=== WHAT TO PRODUCE ===
Arrange the lines of the listing, from the line that contains "Given: Select the TalkingPhoto filter tab" through the line that contains "Looking at the", as a Markdown table with the columns Row and Line, leaving out any blank lines.
-- START OF THE INPUT --
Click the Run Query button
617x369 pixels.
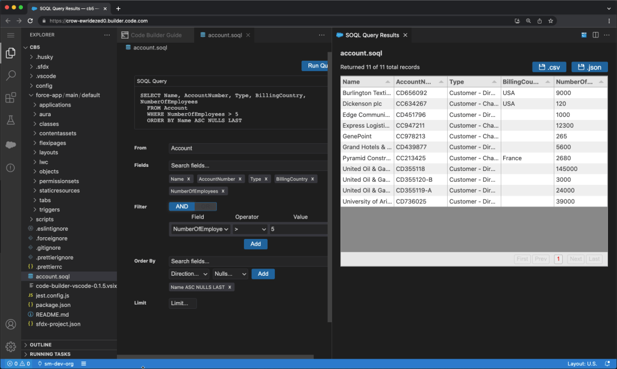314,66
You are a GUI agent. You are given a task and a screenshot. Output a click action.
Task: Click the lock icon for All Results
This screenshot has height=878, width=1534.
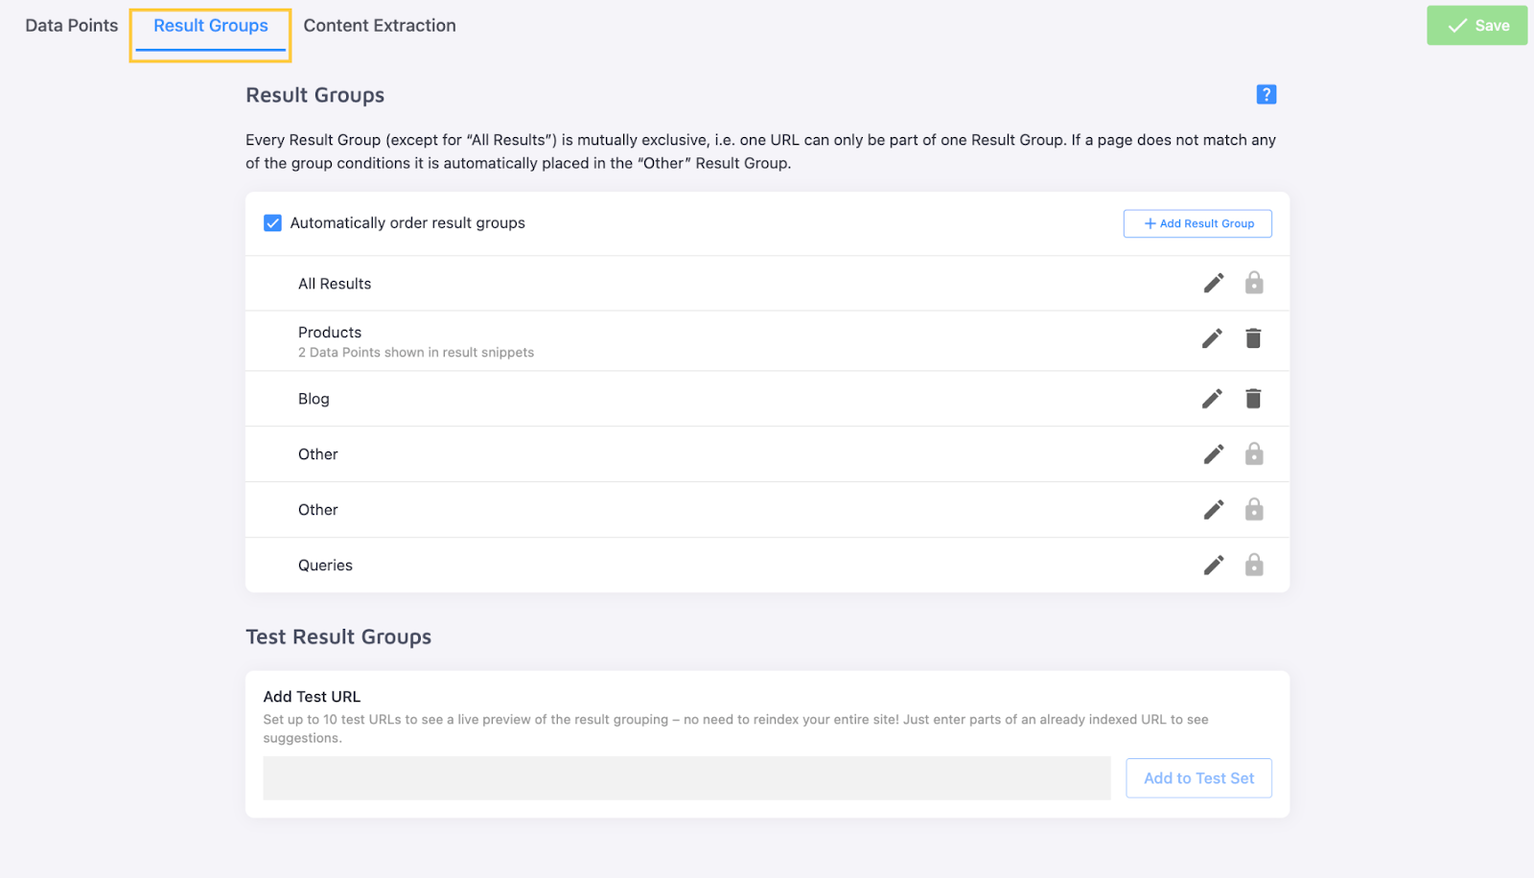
-- END OF THE INPUT --
-- START OF THE INPUT --
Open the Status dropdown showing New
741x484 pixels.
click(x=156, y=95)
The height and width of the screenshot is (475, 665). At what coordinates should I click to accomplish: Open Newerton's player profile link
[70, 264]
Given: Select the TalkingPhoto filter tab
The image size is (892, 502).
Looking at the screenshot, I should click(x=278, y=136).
-- END OF THE INPUT --
=== SOLUTION TO THE PROBLEM ===
| Row | Line |
|---|---|
| 1 | Given: Select the TalkingPhoto filter tab |
| 2 | The image size is (892, 502). |
| 3 | Looking at the screenshot, I should click(x=278, y=136). |